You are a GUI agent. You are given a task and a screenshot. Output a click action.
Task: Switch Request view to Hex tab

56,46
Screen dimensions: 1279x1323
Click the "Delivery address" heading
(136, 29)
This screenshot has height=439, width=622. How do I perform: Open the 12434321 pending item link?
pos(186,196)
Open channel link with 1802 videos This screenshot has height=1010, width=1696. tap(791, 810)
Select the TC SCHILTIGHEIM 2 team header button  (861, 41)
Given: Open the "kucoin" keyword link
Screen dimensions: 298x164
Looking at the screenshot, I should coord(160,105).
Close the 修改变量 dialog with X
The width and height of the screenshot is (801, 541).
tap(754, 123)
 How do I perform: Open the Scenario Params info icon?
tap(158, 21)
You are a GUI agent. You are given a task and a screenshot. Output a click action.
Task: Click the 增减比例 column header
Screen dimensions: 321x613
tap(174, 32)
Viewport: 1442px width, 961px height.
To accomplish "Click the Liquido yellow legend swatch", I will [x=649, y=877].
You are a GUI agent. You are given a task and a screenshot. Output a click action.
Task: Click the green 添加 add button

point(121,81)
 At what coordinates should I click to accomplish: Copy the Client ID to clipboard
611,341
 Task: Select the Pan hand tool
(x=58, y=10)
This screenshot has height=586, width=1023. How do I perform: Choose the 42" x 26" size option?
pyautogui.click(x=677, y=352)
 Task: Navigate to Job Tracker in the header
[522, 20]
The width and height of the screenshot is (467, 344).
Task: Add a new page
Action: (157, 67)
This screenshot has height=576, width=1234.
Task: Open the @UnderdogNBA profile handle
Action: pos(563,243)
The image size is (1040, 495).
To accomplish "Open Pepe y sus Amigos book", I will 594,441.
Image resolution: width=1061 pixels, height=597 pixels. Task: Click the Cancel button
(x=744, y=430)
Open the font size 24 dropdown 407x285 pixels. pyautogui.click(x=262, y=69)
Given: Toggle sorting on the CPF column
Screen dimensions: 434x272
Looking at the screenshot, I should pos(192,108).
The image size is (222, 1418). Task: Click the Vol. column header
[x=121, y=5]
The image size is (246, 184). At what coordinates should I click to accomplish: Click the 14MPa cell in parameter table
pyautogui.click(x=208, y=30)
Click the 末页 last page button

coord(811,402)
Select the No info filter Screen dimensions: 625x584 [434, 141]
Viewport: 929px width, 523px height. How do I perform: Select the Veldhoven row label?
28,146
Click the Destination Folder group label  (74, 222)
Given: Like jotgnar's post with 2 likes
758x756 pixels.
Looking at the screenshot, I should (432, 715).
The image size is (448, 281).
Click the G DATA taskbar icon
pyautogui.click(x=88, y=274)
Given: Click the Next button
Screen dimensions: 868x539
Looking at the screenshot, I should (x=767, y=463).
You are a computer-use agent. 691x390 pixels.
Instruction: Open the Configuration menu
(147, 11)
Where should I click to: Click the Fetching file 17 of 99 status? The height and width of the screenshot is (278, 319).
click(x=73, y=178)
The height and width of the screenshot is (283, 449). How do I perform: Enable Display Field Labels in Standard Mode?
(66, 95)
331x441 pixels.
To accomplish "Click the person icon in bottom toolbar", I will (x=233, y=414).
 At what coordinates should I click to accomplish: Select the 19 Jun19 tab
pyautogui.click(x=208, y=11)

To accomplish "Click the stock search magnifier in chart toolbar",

☆ ☆ ☆ ☆ ☆

▸ **Task statement**: Return only the part of the records above that opens with the line containing "The image size is (222, 1418)." and closes with the line containing "Given: Like jotgnar's post with 2 likes", ends included.

▸ **Exercise result**:
The image size is (222, 1418). Task: Click the Vol. column header
[x=121, y=5]
The image size is (246, 184). At what coordinates should I click to accomplish: Click the 14MPa cell in parameter table
pyautogui.click(x=208, y=30)
Click the 末页 last page button

coord(811,402)
Select the No info filter Screen dimensions: 625x584 [434, 141]
Viewport: 929px width, 523px height. How do I perform: Select the Veldhoven row label?
28,146
Click the Destination Folder group label  (74, 222)
Given: Like jotgnar's post with 2 likes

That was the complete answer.